Today, the D.C. City Council will hold its first hearing on legislation to enact marriage equality in the city. Opponents want a public vote, which won’t happen. And, with District legislation, there’s always the potential for Congress to interfere, which shouldn’t happen. The legislative process begins today:
After months of strategizing, the debate over whether the District should legalize same-sex marriage is entering its final stages as a council committee takes up the issue Monday. Hundreds have signed up to testify, setting the stage for one of the largest council hearings ever, officials said. Another hearing Monday is scheduled before the D.C. Board of Elections and Ethics, which must decide whether to allow a ballot initiative on whether marriage in the District should be restricted to unions involving one man and one woman.
Sunday’s protesters chanted, “Let the people vote!” but many participants live in the Maryland and Virginia suburbs. “What happens in D.C. will ultimately affect the states around it,” said Dana Sanders, a Columbia resident.

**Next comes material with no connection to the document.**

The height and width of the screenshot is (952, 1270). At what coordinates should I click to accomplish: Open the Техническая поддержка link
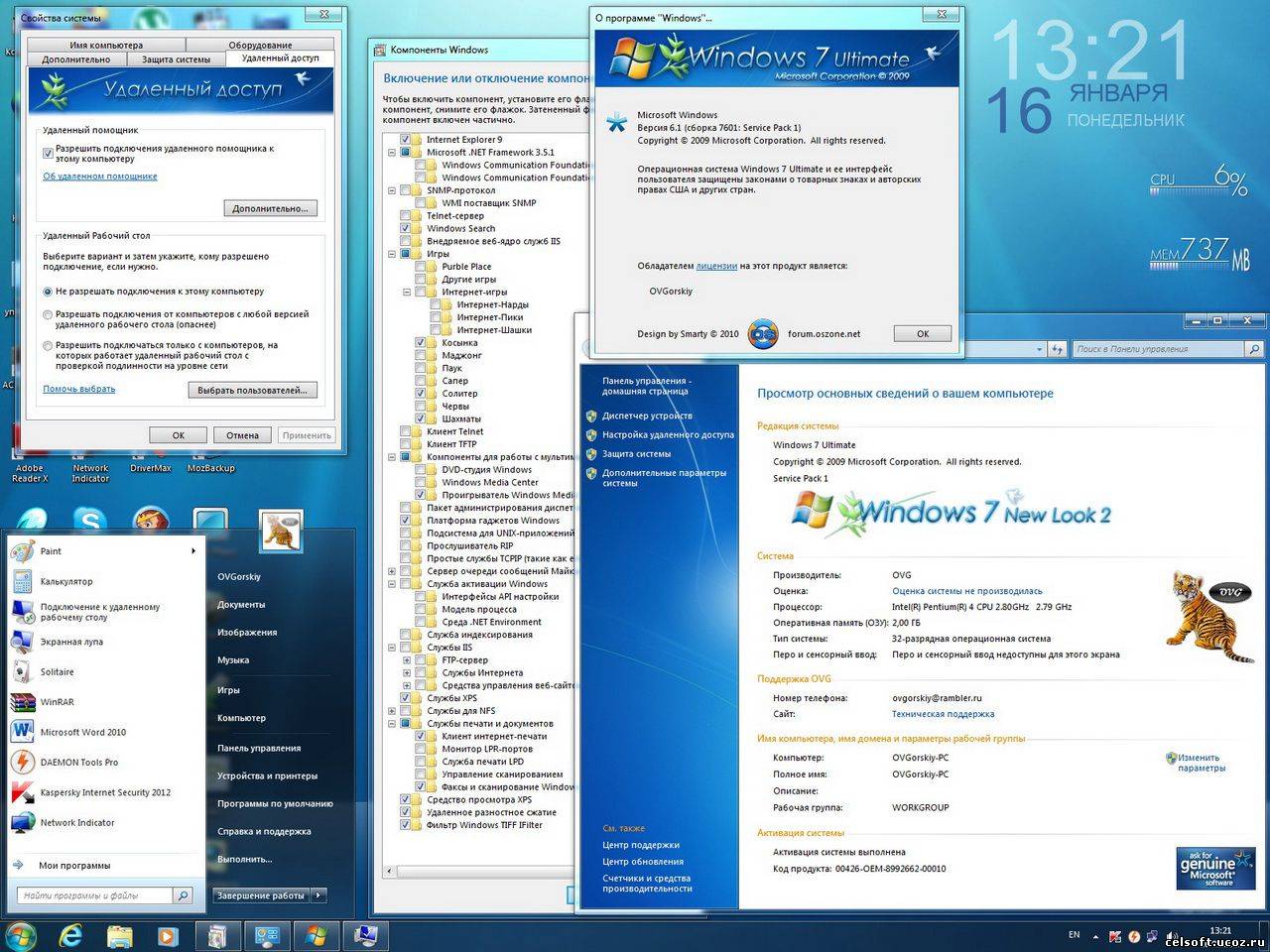pyautogui.click(x=943, y=714)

To get an initiative on the ballot, its supporters must convince the elections board that their proposal would not discriminate against gay men and lesbians. Most legal observers expect the board will deny the request. This summer, the board rejected a referendum proposal to block the city from recognizing same-sex marriages performed in other states.
The D.C. Council is widely expected to approve a same-sex marriage bill before Christmas. On Monday evening, the Committee on Public Safety and the Judiciary will begin hearing testimony from 269 people who have signed up to speak.
We’ll have an update after the hearing.